Thubbat, Muhandiseen, Muallimeen, Jughaifi e a maioria das partes ocidentais da cidade foram afetadas. “Eles estão castigando civis por não conseguirem proteger a si mesmos”, disse à IPS um morador de Thubbat. “Eu os desafio a capturar um dos franco-atiradores que mata seus soldados”, acrescentou. Muitos dos assassinados nesta onda de violência são civis. A maior queixa local é que as forças dos Estados Unidos atacam civis para vingar colegas mortos em ataques cometidos pela resistência.

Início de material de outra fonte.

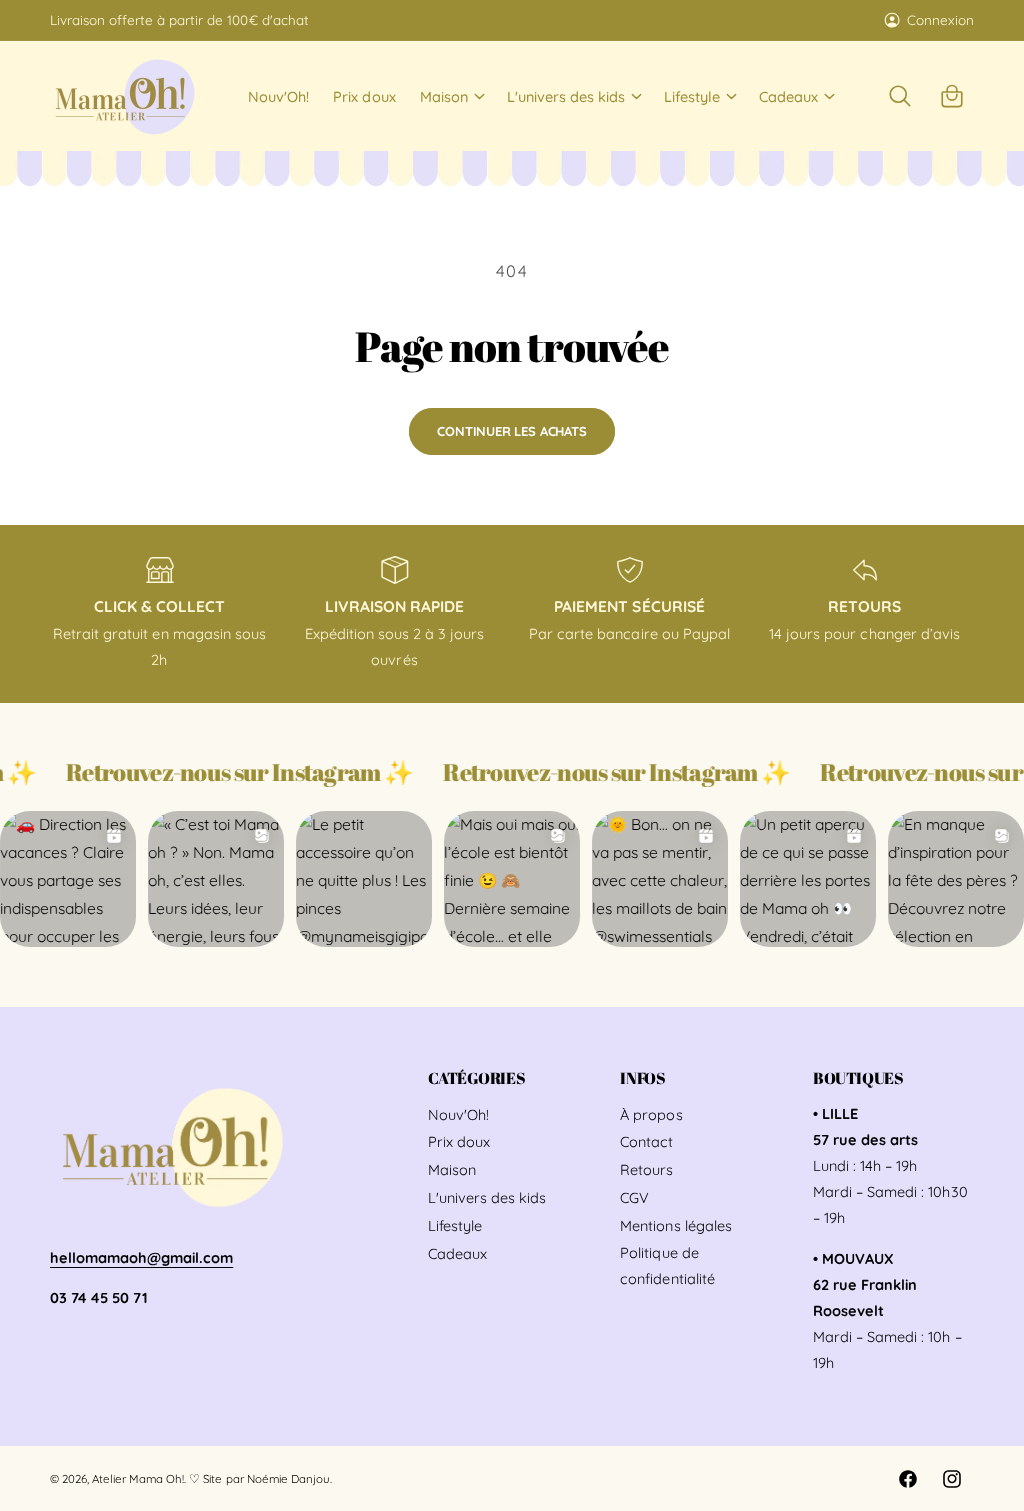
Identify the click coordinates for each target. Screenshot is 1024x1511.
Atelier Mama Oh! (138, 1478)
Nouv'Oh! (458, 1114)
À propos (651, 1114)
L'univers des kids (487, 1197)
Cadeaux (457, 1253)
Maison (452, 1169)
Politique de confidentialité (667, 1265)
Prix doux (459, 1141)
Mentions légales (675, 1225)
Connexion (940, 19)
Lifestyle (455, 1225)
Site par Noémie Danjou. (267, 1478)
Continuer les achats (511, 431)
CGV (634, 1197)
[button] (451, 96)
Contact (646, 1141)
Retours (646, 1169)
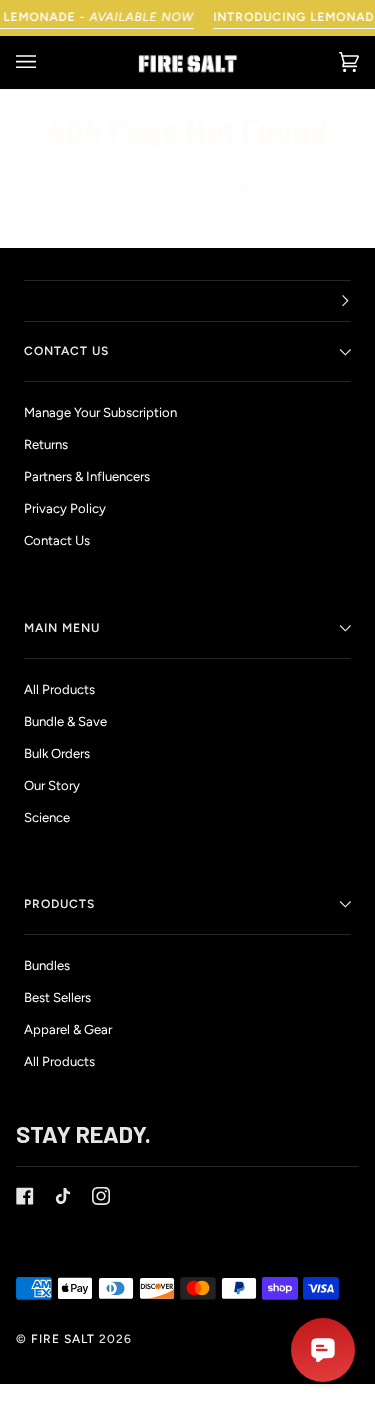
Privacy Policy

Mais de cinco mil civis mortos por soldados norte-americanos foram enterrados em cemitérios de Faluja e em fossas comuns na periferia da cidade, segundo o Centro de Estudos para os Direitos Humanos e a Democracia, uma organização não-governamental com sede em Faluja. “Pelo menos a metade dos mortos é de mulheres, crianças e idosos”, assegurou à IPS o co-diretor da organização, Mohamad Tareq alp-Deraji. Soldados dos Estados Unidos submetidos à máxima pressão parecem estar castigando civis por sofrerem de alguma forma de estresse pós-traumático. Novas determinações divulgadas no mês passado pelo Pentágono permitem aos comandantes contarem novamente com soldados que sofrem destes distúrbios.

Segundo o jornal do exército norte-americano Stars and Stripes, os membros do serviço com “uma desordem psiquiátrica em remissão, ou cujos sintomas residuais não os impeçam de cumprir suas responsabilidades” podem voltar à ativa. O mesmo jornal enumera o estresse pós-traumático como um problema “tratável”. “Como homem comum e ex-soldado, considero isso ridículo”, disse Steve Robinson, diretor de Assuntos de Veteranos da organização Veteranos pelos Estados Unidos, ao jornalista da IPS Aaron Glantz.

“Se tenho um soldado que toma Ambien para dormir e Seroquel e Qanapin e todo tipo de remédios psicotrópicos, não quero que tenha uma arma na mão e faça parte da minha equipe, porque está colocando em risco a si mesmo e aos demais”, explicou Robinson. “Mas, aparentemente, o exército tem seu próprio ponto de vista sobre o quanto pode funcionar bem um soldado nessas condições, e arriscando que possam ter êxito”, acrescentou. (IPS/Envolverde) 

Fonte: Dahr Jamail e Ali al-Fadhily, da IPS

* Ali al-Fadhily é correspondente da IPS em Bagdá. Dahr Jamail é um especialista que passou oito meses informando desde o Iraque e cobriu o Oriente Médio por vários anos também para a IPS.